That whole idea was making Tony increasingly uncomfortable. His new perspective on the situation – now that he was bothering to pay attention to it – had left him feeling that changing Jarvis back wouldn't be... quite fair. Could Dr. Strange have really intended to give him things like free will and creative thought, and then just take them away again?
Tony wasn't great at philosophical problems, any more than he was at people-related ones. He needed to sit down and actually talk to somebody about this. Having a voice answering him helped him to think – that was why he'd made his AI capable of conversation in the first place. Maybe he should try Rhodey again. Or maybe Bruce, if Clint and Natasha managed to find him. Sometime when there were no disasters happening. Today wasn't looking good.
"Another tremor," Jarvis said suddenly. His voice was strained, as if it were taking every ounce of strength in him not to shout.
Tony shook himself out of his thoughts and looked at the new dot on the laptop map. He could no longer see the green cross that indicated the position of the helicopter. "Where?" he asked.
"Right below you."
That was all the warning they got. Suddenly, the sea beneath them seemed to explode. The helicopter was hovering around a hundred and fifty feet up, but through the open door Tony was suddenly showered with cold salt water. Rhodey cranked the craft into a climb, and at the same moment, something below them grabbed the speaker and yanked. The reel of cable was ripped from the floor of the helicopter with a squeal of tortured metal. Everything lurched violently, and the laptop slipped off Tony's knees – he grabbed for it, missed, and knocked his headphones off against the door frame. They and the laptop both plummeted into the ocean.

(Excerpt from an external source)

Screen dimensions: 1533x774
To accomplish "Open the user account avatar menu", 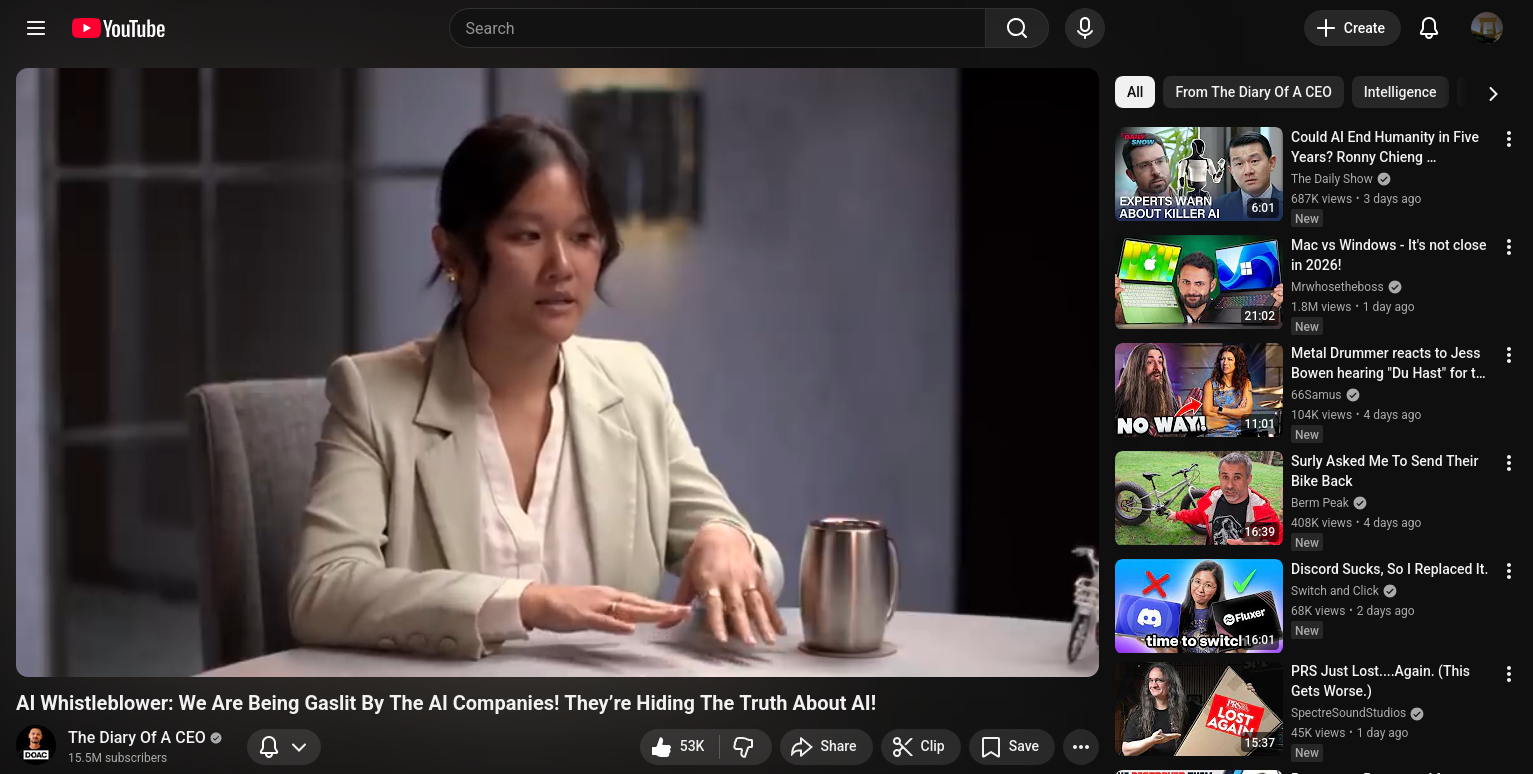I will 1486,28.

Without the soundproof headphones, Tony had to clap his hands over his ears against the din of the rotors. He could just barely hear Steve shouting, "it's okay, Jarvis! He's fine! He just lost his headset!"
Agent Wheeler had already dragged a spare pair out from under her seat and passed them up. Tony put them on, and was shocked by what he heard: Jarvis was on the verge of panic.
"Can you hear me?" he was asking. "You need to come back! You need to come back right now!"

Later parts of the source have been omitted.